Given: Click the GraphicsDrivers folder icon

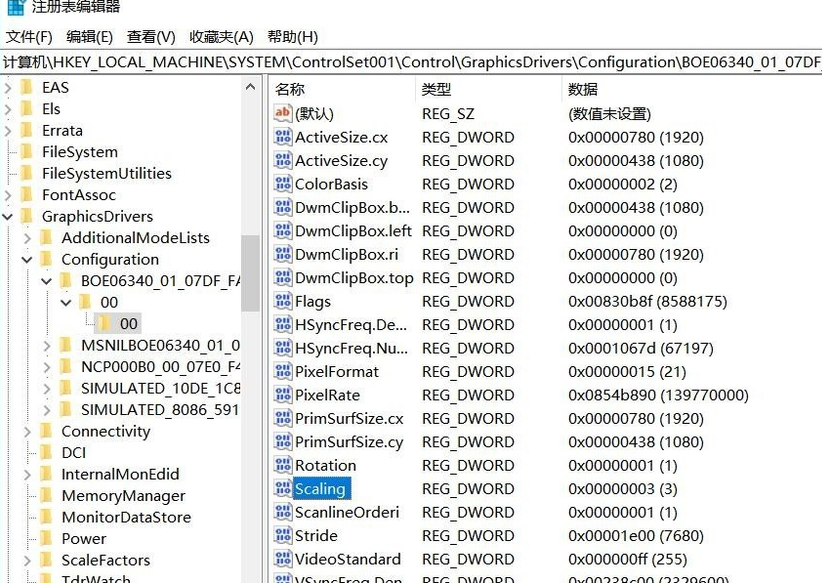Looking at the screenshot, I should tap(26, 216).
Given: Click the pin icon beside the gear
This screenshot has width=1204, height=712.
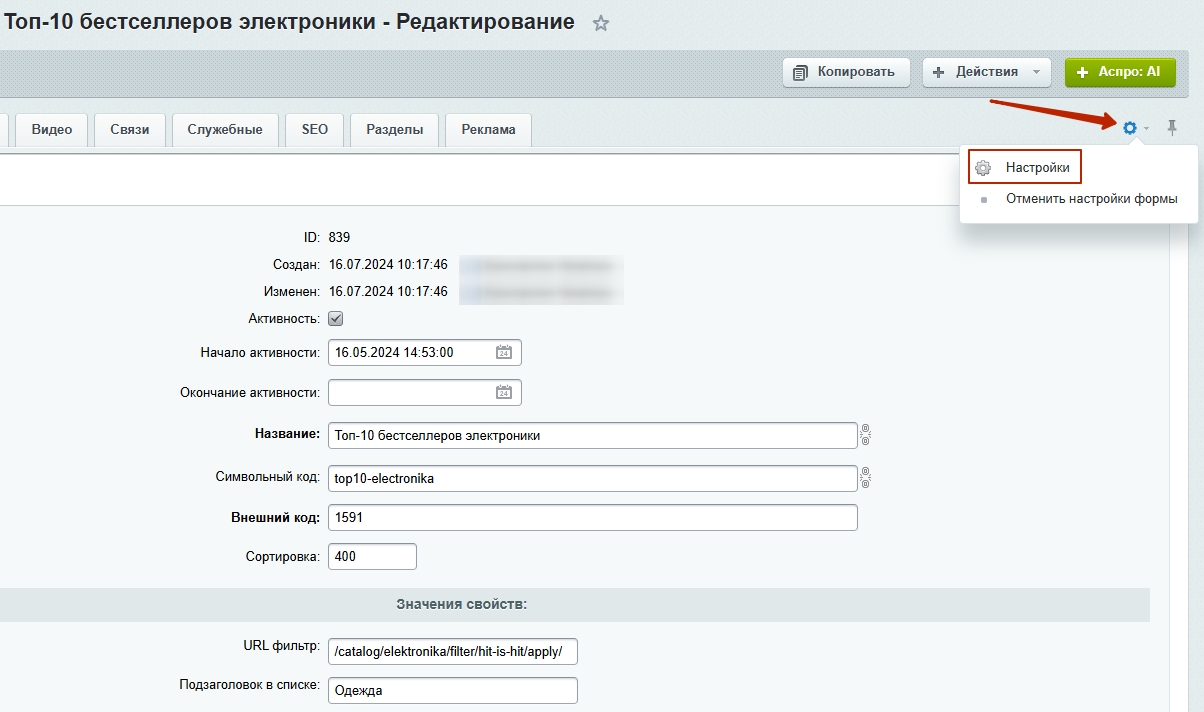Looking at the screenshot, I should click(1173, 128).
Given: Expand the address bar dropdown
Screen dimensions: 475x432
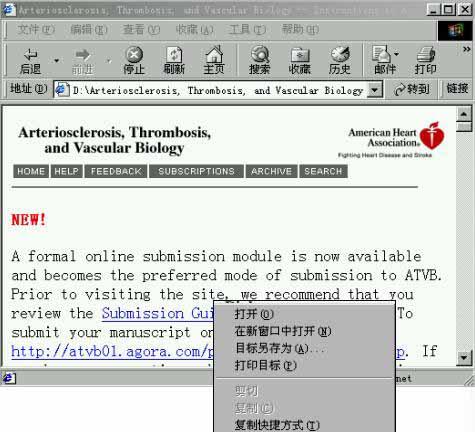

...

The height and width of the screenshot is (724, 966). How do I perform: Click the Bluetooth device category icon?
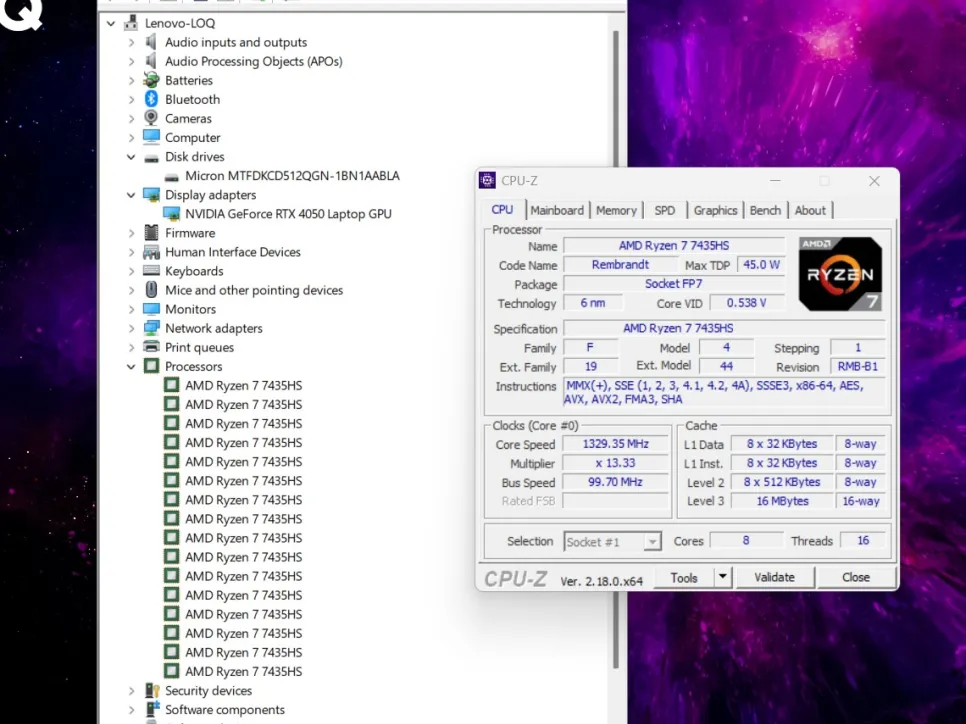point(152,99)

■ Required work
Please output the lines of the listing above that fall in the stretch from the one with "Given: Expand the address bar dropdown" through the one with "Screen dimensions: 475x432", exactly and only those.

■ Worked solution
Given: Expand the address bar dropdown
Screen dimensions: 475x432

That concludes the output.